BEGIN Data for analysis

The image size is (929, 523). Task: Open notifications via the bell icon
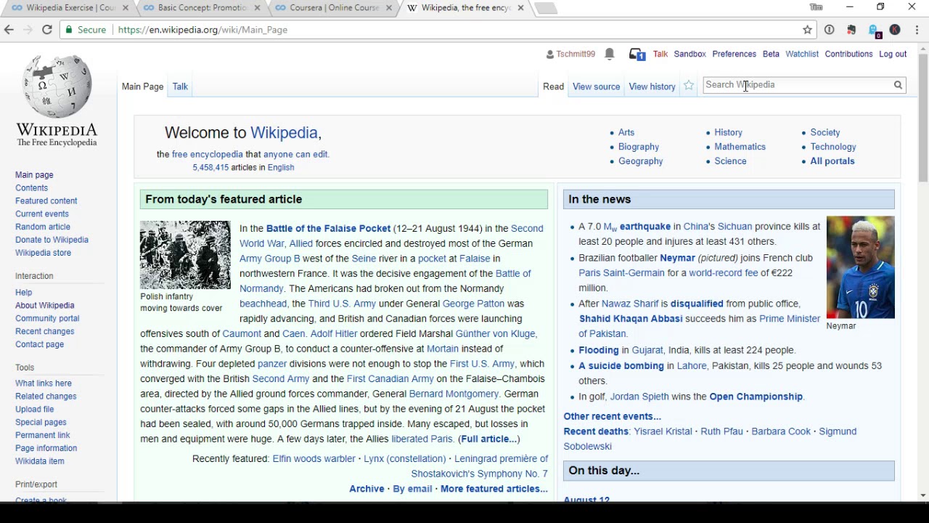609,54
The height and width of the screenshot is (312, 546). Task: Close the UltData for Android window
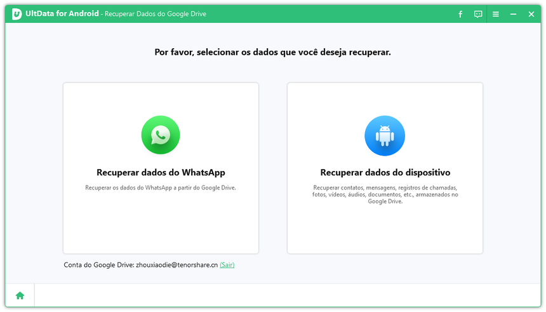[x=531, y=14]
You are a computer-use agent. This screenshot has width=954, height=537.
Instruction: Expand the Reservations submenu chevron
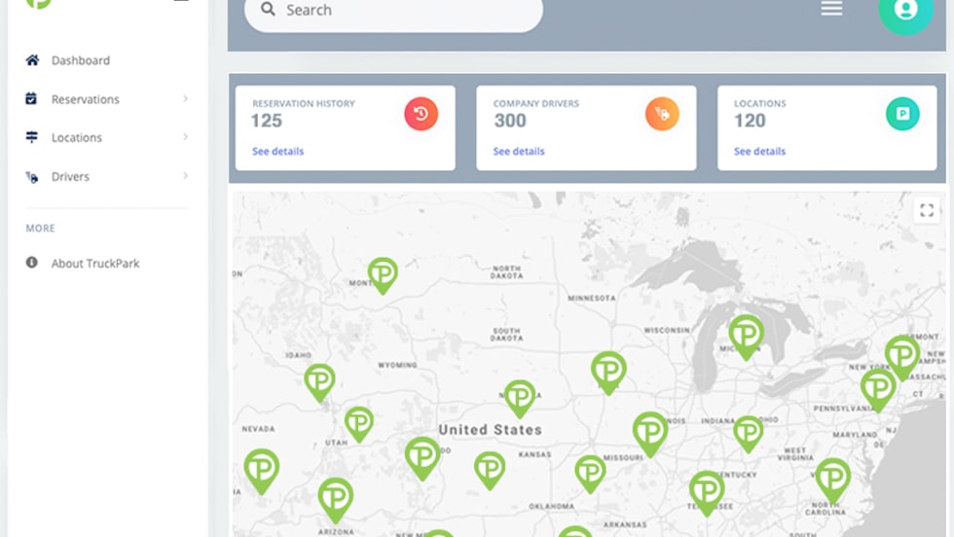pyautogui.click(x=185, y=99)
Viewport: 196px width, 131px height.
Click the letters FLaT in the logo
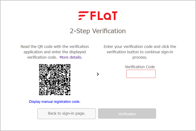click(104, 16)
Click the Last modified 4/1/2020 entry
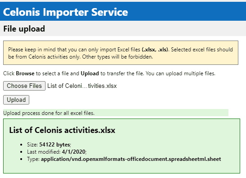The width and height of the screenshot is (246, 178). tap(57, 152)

END Data for analysis
BEGIN Data for analysis

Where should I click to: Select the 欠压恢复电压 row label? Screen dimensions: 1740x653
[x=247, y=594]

END Data for analysis
BEGIN Data for analysis

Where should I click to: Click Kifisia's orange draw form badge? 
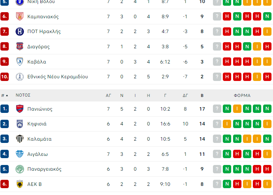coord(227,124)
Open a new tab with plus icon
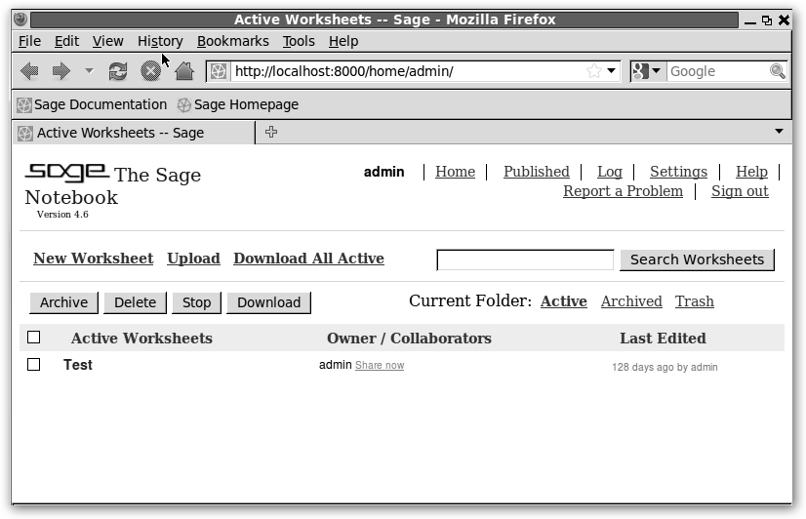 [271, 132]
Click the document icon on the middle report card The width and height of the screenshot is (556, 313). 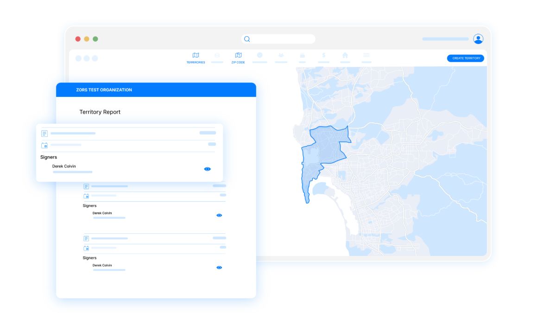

END Data for analysis

■ Description of the task
Using the data above, print only the lines starting at the one with "Where should I click to: Click" and ending at the one with "Click the document", exactly as they stand, minus the pictures.

■ Output for this task
Where should I click to: Click Kifisia's orange draw form badge? 
coord(227,124)
Open a new tab with plus icon
 [271, 132]
Click the document icon on the middle report card The width and height of the screenshot is (556, 313). 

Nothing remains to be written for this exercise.